We Will Never Let You Go
http://matthewsmomma.wordpress.com/2014/01/09/we-will-never-let-you-go/
It is this look on Matthew’s face that chokes me up. He got distracted by the teachers, and then realised he’s lost us. Although I make it a point not to just disappear but always tell him when I’m leaving, I doubt I made myself clear because any clearer would mean too much alert to my going away.
I see this look and wonder what he’s thinking: Is he frightened? Does he feel abandoned? Betrayed?
It isn’t easy not to run to your child when he’s crying for you, or to retreat when he’s got his arms raised to you, screaming, “Mummy! Mummy!” as a teacher takes him away from you.
But I, like all the other mothers, have survived that!
I was very apprehensive (though also very excited) whenever I thought about Matthew starting pre-nursery and the first three days at Marymount Kindergarten did go by relatively well.
Those three days were what I would call, “simulation sessions”, when parents were allowed to be with their kids and each day lasted only one-and-a-half hours (actual school sessions last for three hours). We got sneak-and-speed previews of what school would be like, with very quick play times, sing-and-dance sessions, etc.
It was a lot of fun for Augz and I to watch actually. And at the end of each day, we happily took our little boy out for some fun before heading home for lunch.
But then the fourth day came. And it was time to let him go on his own.
He cried of course, when we had to leave him at the classroom. I held up pretty well. The tears came naturally but I didn’t let them fall. It was just sentimentality, I told myself.
Then I got into the car to drive Augz to work. And then I broke down. It wasn’t sentimentality.
There was an absence in the car. There was no baby in the car with me. I realised then, that I haven’t been separated from Matthew since I stopped work. Sure, we have been away from each other every now and then – like when he goes to his grandparents’, or when I go for Landings. Other than these appointments, he and I have been together practically every moment of every day.
And for the first time in maybe a year, my baby was away from me. For real. Not just sleeping at home, or with grandparents. He was on his own in school. He wasn’t in the car.
That absence was stark and extremely difficult to bear. My chest literally ached and I cried like I haven’t cried for a while.
But in view of the new year and how I had resolved to be more positive, I looked at this objectively and know, “This is good.” He is growing up – more quickly than I would have liked. The speed at which they move through the baby phase is like a slap in the face, actually… but it is well and good.
So I decided: Let the tears fall. Laugh and cry at the same time. And then, move on, as all mothers do. This is but the first of the many bittersweet heartaches mothers often talk about, I now realise.
It is good.
Now, what isn’t so good, is that for the first time also, I have no idea what Matthew is doing. When I ask him about school, he tells me they did “dancing”, “sing songs”, “wash hands”, “playground”, etc. but I have no way of verifying if what he says is true. It’s frustrating! I wish I knew if his memory is accurate… or maybe I just want to know everything about his life. Controlling mother, I am.

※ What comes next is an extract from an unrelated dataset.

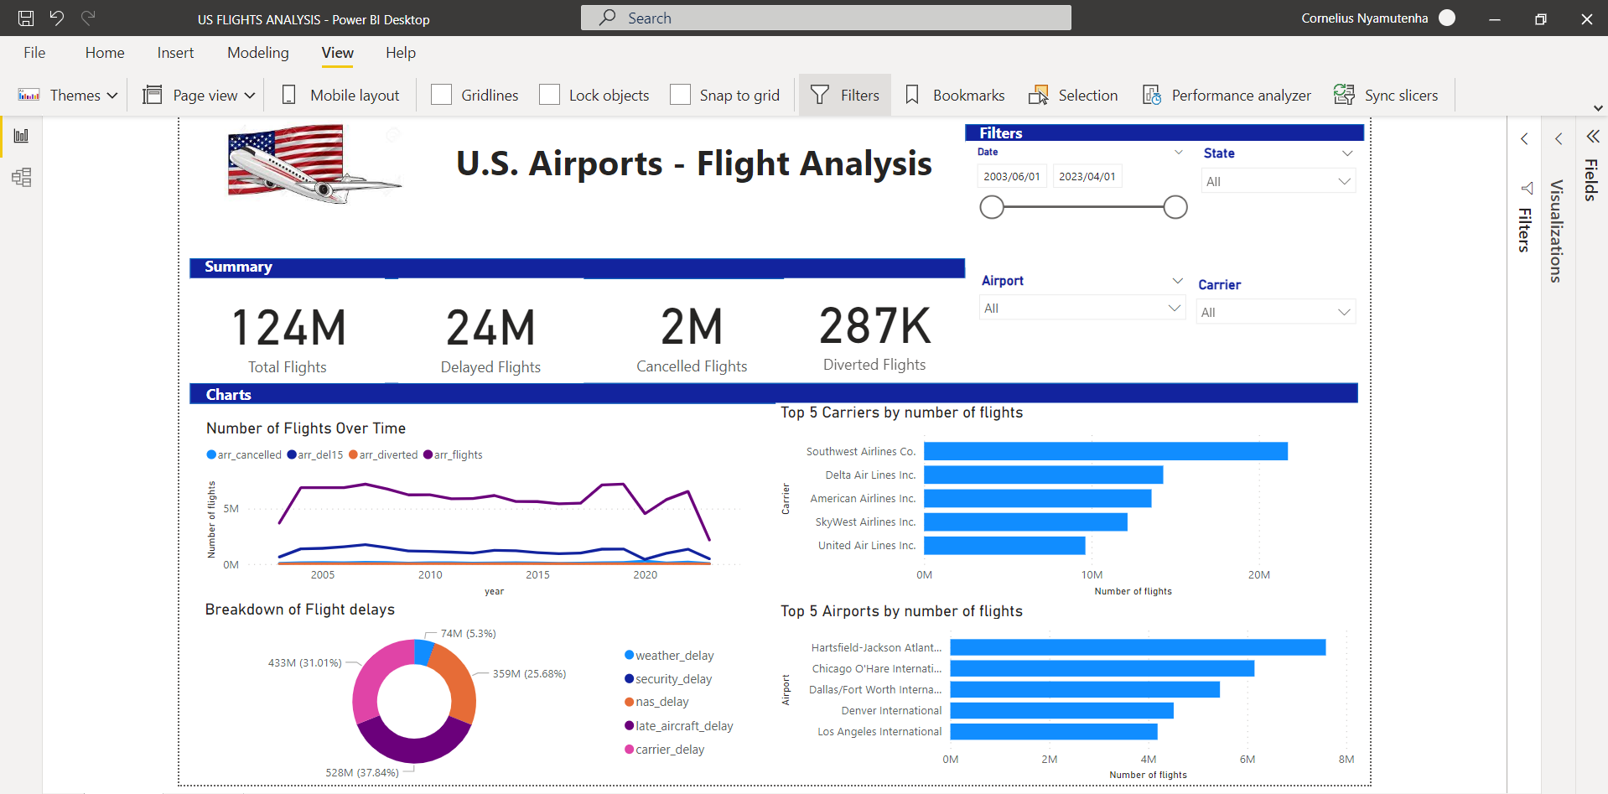This screenshot has height=794, width=1608.
Task: Open the Modeling ribbon tab
Action: tap(257, 52)

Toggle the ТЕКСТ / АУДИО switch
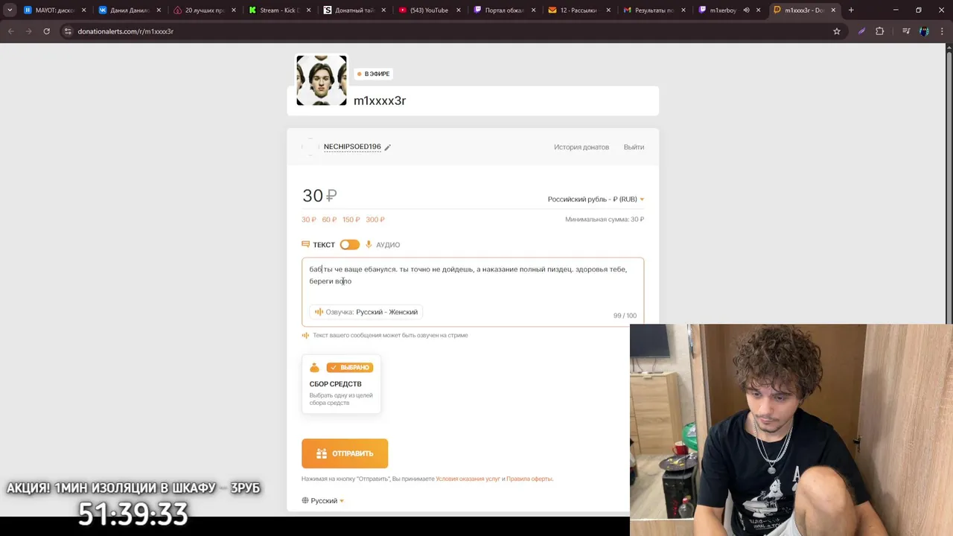[x=349, y=244]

Last observation and best reminder learnt from this period happened on that fourth day of school which was also the first day of school proper. As we walked Matt to class, we passed by a parent. A grown man, well-dressed like he was some business person, was crouching behind a row of cabinets. There he was, looking smart in his shirt and pants, and spying on his little one.
Guess we are really all the same when it comes to what matters. Whatever role we play in the world out there, whatever corporate ladders we are trying to climb to where the Olympian Gods of our company reside, at the heart of it all, we are still parents to our children – the only small people who keep us so vulnerable we need to hide from them so as to avoid making it worse for them to separate from us… which will in turn make it so much harder for us to walk away from them, especially when all we want to do is to run to them and snatch them away from the teachers and have them back in our arms, all the while cuddling them and saying, “We will never let you go.”